The UN's global fund for HIV/Aids, TB and Malaria has $1.5bn to spend. But does prevention or treatment have the greater claim? An opinion piece from the UK newspaper, The Guardian.
Early next year, a group of people - exactly who they will be is still being fought out - will decide how to distribute the $1.5bn so far collected in the name of UN Secretary General Kofi Annan's global fund for HIV/Aids, TB and malaria.
When the fund was launched, in the wake of the public uproar at the spectacle of 39 pharmaceutical giants suing the South African government to prevent it importing cheap medicines, Aids activists were ecstatic. There was a general assumption the fund would buy the antiretroviral drugs (ARVs) that keep people with HIV alive in the west and without which HIV in Africa is a death sentence.
Since then, expectations, along with the contributions from rich nations to the fund, have slumped. Kofi Annan said that $10bn a year was needed. In around nine months $1.5bn has been raised. And the word from donor government quarters is that Aids drugs are definitely not the priority.
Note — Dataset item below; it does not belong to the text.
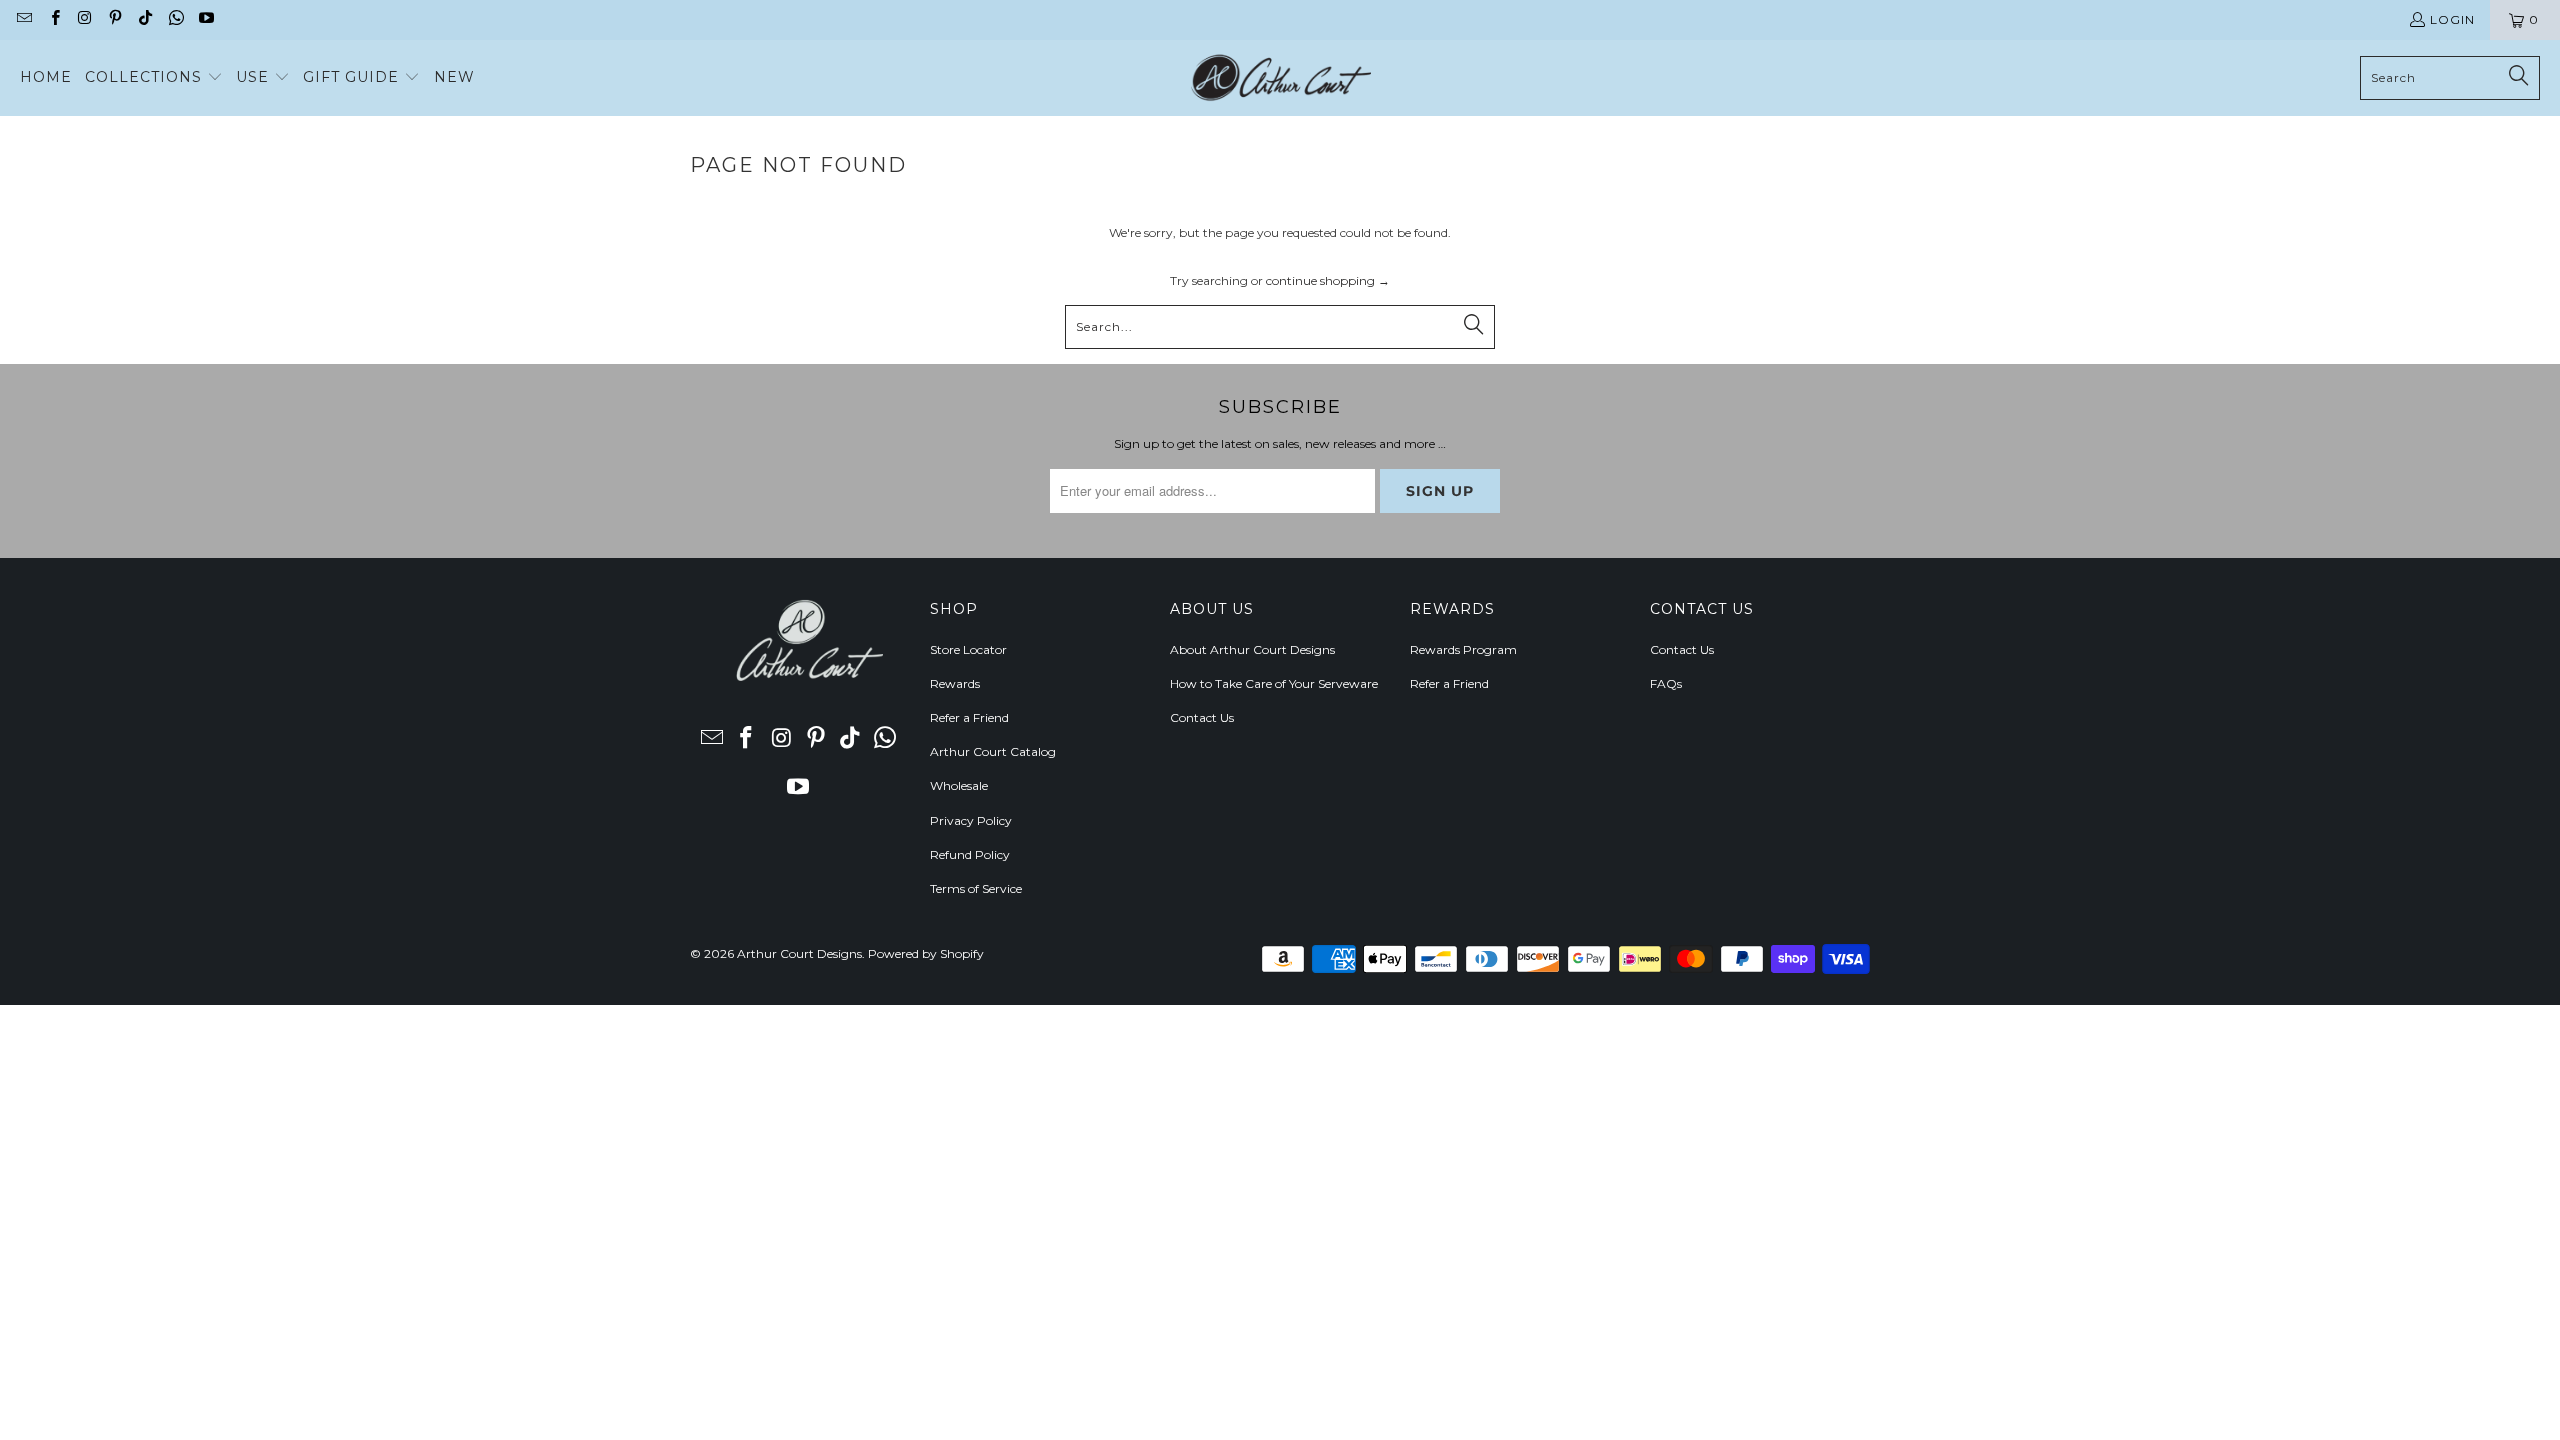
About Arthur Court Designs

Clare Short, the UK's international development secretary, is one of the most influential world leaders in this area. Privately, she does not believe the fund should ever have been launched - her view is that existing bilateral aid programmes can best tackle the problem. But since it exists, she is clear that it must focus equally on three diseases, not one - TB and malaria as well as HIV/Aids. And she firmly believes that the best way to tackle HIV/Aids is through prevention. She wants to see the fund paying for condoms and microbicides, not expensive drugs.
In many ways, her position is logical. Most of the world's 40m people with HIV/Aids do not live in the rich west. It is not conceivable that the fund could raise enough to pay for drugs for all, even at the rock-bottom price of $300 a patient a year which the generic companies are asking for their copycat drugs (the patented versions cost $10,000 a year).
There is no cure for Aids, the argument runs, so the best bet is to stop people developing it. The HIV virus, which causes Aids, is now spread mostly through heterosexual sex, which can be prevented by the use of a condom. If people understand this and act on it, the epidemic can be halted.
But, as the latest figures show, prevention does not appear to be working. Undoubtedly more money spent on education and condoms would help but the primary obstacle appears to be cultural. Of the 5m infected with HIV in 2001, 3.5m live in sub-Saharan Africa which, by and large, is constituted of patriarchal societies where women have little control over their sexuality. The high incidence of rape, frequently exacerbated by war; polygamy; the cultural pressure on women to bear children early and often; their relative powerlessness in relation to men which makes it difficult for them to insist on condoms - all conspire to allow the virus to run unchecked.
Cultural change, the empowerment of women to say no, is the idealistic answer, but it takes decades, if not centuries. Some 3m people are dying a year, leaving orphans in the streets, uneducated, unprotected, unfed and heading for a life of crime if not one day anger and terrorism. There is an urgent humanitarian need to stop the deaths and to change attitudes, and there are those who say that offering treatment will do it.
Most of the 40m people living with HIV do not know they carry the virus. The stigma of Aids, coupled with the knowledge that it is a death sentence means most would rather not know. NGOs such as Médecins sans Frontières argue that treatment produces a change in behaviour. If people know that they will have access to drugs if they are infected, they are much more likely to come forward for testing. Pre- and post-test counselling provides the first steps towards changing behaviour.
Another compelling argument is economic: the drugs can, hopefully, provide another five to 10 years of healthy life: HIV positive parents can nurture children to adulthood in that time; employees can remain economically active. Teachers, health workers and other key professionals will be able to stay in their posts longer. And hospitals will not be overwhelmed by repeated admissions for opportunistic infections by HIV positive patients.
And then there are the human rights of the 40m already infected. How can it be ethical to write them off?
The biggest obstacle - apart from funds - to treating people with HIV/Aids in poor countries is the lack of health care facilities. Many cities have more than adequate hospitals where they could start using ARVs tomorrow, yet in some rural areas there is barely a basic clinic, a doctor and a nurse. But a project in Haiti started by Harvard scientists found it was possible to disseminate ARVs in the same way as TB drugs - a low key approach in which community health workers make an assessment of people's need for treatment without complicated blood tests, counsel them and ensure they take their drugs within the necessary time frame.
Gradually the obstacles to ARVs for Africa's poor are being surmounted, but it will take courage and imagination for the global fund to hand out money for poor countries to spend on drugs. Politics is a further obstacle. The US, Britain and European nations are vulnerable to pressure from the pharmaceutical lobby. Following the prevention route bypasses clashes of interests. Most donor country politicians would rather leave the drug companies to offer discount deals to those countries that have enough money to treat a small minority of sufferers - as they are now doing.
But the genie will not go back in the bottle. Now that the drug companies are offering Aids drugs at discount, albeit too expensive, prices, there will be demands from activists and unrest from those with HIV. The task for those who will sit on the global fund panel, judging the bids for the money, is going to be tough.